• Esercizio scritto a:
Riporta sotto forma di elenco numerato le righe dei record, partendo da quella che contiene "Click the 44" e proseguendo fino a quella che contiene "[x=967, y=26]", entrambe incluse. Tralascia le righe vuote.

:: Brano scelto ::

Oggi in Palestina era
venerdì, ma era anche un altro giorno di rabbia contro l'occupazione
nazista israeliana.
Da Nablus, con 3 autobus,
arriviamo al campo profughi di Balata. Da qui partiremo tutti
assieme, marciando, fino a raggiungere il checkpoint di Beit Furik.
Quando arriviamo a Beit
Furik è già l'inferno. Al checkpoint sapevano che saremmo arrivati
oggi perchè la manifestazione era stata annunciata. Cerchiamo di
usare i blocchi di cemento per proteggerci dagli spari. Fino a quando
sparano gas lacrimogeni e sound bomb va ancora bene, perchè vedi la
traiettoria. Quando però sparano proiettili veri il discorso cambia.
Senti il sibilo, ma non li vedi. I cecchini si sono appostati fra i
cespugli. Sparano su persone con le braccia alzate o che tirano
pietre.

:::

• Esercizio scritto b:
Nel brano scelto, riscrivi la parte che comincia con "Da Nablus, con" e prosegue fino a "il discorso cambia.", cambiando "cemento" in "calcestruzzo".

:: Dati forniti ::

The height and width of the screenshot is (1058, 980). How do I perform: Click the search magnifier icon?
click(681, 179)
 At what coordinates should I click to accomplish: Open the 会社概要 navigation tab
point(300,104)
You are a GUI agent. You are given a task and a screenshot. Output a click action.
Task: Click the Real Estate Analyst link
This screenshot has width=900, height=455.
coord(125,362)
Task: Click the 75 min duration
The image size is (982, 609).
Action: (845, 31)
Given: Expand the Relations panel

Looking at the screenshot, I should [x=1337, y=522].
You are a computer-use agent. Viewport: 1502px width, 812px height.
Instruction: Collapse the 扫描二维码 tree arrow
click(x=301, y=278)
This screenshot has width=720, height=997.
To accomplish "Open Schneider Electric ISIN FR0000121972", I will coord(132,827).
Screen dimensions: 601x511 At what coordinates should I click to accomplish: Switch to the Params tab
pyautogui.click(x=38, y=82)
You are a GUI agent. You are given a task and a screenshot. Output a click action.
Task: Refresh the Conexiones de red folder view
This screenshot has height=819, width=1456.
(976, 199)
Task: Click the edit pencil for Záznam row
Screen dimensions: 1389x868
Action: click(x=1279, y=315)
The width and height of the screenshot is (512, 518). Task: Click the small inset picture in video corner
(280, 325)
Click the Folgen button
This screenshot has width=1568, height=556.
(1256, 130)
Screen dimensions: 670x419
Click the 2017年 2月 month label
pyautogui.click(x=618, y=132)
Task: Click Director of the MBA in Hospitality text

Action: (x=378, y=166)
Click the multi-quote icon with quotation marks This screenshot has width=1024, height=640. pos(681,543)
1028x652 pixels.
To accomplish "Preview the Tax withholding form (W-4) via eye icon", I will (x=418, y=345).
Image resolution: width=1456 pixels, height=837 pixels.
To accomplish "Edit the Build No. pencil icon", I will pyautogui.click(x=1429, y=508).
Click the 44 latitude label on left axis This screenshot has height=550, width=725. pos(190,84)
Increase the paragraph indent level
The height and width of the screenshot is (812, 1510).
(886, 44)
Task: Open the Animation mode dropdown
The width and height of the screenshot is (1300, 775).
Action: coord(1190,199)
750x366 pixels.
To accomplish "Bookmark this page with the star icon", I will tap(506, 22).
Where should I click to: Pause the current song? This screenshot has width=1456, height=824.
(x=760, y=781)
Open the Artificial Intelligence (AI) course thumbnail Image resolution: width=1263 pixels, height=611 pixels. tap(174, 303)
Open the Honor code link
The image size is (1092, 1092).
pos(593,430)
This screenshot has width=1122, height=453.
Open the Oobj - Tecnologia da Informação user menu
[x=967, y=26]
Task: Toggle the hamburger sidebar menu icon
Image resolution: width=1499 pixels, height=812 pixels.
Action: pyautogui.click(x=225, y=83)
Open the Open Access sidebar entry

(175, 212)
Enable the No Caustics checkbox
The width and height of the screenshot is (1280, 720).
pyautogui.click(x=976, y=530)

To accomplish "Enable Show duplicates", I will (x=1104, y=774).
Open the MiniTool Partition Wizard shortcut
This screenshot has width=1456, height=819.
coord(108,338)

:::

• Soluzione completa a:
1. Click the 44 latitude label on left axis This screenshot has height=550, width=725. pos(190,84)
2. Increase the paragraph indent level
3. The height and width of the screenshot is (812, 1510).
4. (886, 44)
5. Task: Open the Animation mode dropdown
6. The width and height of the screenshot is (1300, 775).
7. Action: coord(1190,199)
8. 750x366 pixels.
9. To accomplish "Bookmark this page with the star icon", I will tap(506, 22).
10. Where should I click to: Pause the current song? This screenshot has width=1456, height=824.
11. (x=760, y=781)
12. Open the Artificial Intelligence (AI) course thumbnail Image resolution: width=1263 pixels, height=611 pixels. tap(174, 303)
13. Open the Honor code link
14. The image size is (1092, 1092).
15. pos(593,430)
16. This screenshot has width=1122, height=453.
17. Open the Oobj - Tecnologia da Informação user menu
18. [x=967, y=26]

• Soluzione completa b:
Da Nablus, con 3 autobus,
arriviamo al campo profughi di Balata. Da qui partiremo tutti
assieme, marciando, fino a raggiungere il checkpoint di Beit Furik.
Quando arriviamo a Beit
Furik è già l'inferno. Al checkpoint sapevano che saremmo arrivati
oggi perchè la manifestazione era stata annunciata. Cerchiamo di
usare i blocchi di calcestruzzo per proteggerci dagli spari. Fino a quando
sparano gas lacrimogeni e sound bomb va ancora bene, perchè vedi la
traiettoria. Quando però sparano proiettili veri il discorso cambia.